- _INSTRUCTION_
Reproduce the items from the line containing "Task: Click the Medium stretch label" through the line containing "I will pos(460,463).", renaming "screenshot" to "screen capture" wherever it occurs and changing nothing else.

- _RECORDED INFORMATION_
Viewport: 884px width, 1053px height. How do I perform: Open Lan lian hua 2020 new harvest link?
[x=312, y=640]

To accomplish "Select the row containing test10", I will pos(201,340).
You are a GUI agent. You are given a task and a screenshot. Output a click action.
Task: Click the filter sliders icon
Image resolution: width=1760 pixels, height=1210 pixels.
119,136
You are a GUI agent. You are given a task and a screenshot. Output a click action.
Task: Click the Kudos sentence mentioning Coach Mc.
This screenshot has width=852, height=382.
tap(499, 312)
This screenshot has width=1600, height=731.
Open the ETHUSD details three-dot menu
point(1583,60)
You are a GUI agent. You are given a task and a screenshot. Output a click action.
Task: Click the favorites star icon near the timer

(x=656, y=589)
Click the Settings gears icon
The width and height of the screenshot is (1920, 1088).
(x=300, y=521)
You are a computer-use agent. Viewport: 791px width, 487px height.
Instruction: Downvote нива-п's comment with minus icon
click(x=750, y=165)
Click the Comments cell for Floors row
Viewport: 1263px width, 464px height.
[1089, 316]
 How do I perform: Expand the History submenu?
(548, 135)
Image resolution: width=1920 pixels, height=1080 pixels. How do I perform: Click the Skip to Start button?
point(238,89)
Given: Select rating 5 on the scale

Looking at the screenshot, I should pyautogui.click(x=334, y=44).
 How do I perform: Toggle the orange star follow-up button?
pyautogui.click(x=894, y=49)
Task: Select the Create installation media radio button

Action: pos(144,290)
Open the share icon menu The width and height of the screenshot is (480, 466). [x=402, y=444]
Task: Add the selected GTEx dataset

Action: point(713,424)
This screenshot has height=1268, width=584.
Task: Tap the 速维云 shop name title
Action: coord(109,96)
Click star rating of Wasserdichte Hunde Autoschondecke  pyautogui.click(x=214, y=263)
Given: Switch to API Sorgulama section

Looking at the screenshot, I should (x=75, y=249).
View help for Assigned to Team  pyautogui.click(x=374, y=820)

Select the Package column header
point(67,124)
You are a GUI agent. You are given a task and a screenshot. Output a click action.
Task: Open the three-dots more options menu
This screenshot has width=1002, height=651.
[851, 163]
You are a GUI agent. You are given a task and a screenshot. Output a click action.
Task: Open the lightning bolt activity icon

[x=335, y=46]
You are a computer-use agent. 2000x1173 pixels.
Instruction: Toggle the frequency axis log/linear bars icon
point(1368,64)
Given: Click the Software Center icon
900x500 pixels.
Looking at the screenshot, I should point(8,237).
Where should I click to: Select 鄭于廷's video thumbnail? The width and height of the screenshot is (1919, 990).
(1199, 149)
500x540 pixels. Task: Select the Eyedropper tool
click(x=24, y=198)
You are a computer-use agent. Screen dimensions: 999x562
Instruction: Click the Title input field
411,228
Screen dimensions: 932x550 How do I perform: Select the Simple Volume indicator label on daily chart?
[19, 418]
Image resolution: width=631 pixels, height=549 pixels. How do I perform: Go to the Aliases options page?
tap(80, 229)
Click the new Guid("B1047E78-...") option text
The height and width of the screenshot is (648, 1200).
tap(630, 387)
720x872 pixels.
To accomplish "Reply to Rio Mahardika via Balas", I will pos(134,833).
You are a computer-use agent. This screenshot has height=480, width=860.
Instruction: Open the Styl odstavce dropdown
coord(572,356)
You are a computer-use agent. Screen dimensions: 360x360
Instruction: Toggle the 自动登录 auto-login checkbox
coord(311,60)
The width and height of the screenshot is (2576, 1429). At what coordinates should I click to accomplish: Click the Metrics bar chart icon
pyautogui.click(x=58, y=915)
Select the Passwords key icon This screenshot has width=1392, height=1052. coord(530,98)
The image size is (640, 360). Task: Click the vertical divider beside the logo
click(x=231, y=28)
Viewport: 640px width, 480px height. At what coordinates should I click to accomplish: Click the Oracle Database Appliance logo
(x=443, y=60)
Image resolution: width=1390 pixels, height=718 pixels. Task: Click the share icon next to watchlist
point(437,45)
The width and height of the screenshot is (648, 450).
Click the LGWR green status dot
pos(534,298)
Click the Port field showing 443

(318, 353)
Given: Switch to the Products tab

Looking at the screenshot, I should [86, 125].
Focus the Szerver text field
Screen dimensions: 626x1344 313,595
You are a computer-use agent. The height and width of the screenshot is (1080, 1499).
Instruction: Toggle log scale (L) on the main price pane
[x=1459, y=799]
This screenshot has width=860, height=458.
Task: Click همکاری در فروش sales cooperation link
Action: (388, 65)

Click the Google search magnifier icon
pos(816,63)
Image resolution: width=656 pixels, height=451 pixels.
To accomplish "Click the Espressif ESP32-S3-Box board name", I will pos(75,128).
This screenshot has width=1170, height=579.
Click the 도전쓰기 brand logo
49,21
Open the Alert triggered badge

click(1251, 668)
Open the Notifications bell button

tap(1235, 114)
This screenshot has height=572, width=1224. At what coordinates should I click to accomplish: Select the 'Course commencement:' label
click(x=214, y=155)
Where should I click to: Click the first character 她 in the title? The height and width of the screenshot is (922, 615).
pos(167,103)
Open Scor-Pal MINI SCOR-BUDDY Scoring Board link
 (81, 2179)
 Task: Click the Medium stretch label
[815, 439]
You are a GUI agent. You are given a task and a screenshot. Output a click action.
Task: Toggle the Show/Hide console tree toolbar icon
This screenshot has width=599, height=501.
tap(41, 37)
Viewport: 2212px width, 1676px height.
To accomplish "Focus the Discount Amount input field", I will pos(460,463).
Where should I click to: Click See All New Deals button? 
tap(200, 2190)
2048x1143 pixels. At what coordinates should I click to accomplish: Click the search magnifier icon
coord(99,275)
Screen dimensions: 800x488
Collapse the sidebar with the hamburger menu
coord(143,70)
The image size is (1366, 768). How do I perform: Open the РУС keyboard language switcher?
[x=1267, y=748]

- _OUTPUT BELOW_
 Task: Click the Medium stretch label
[815, 439]
You are a GUI agent. You are given a task and a screen capture. Output a click action.
Task: Toggle the Show/Hide console tree toolbar icon
This screen capture has width=599, height=501.
tap(41, 37)
Viewport: 2212px width, 1676px height.
To accomplish "Focus the Discount Amount input field", I will pos(460,463).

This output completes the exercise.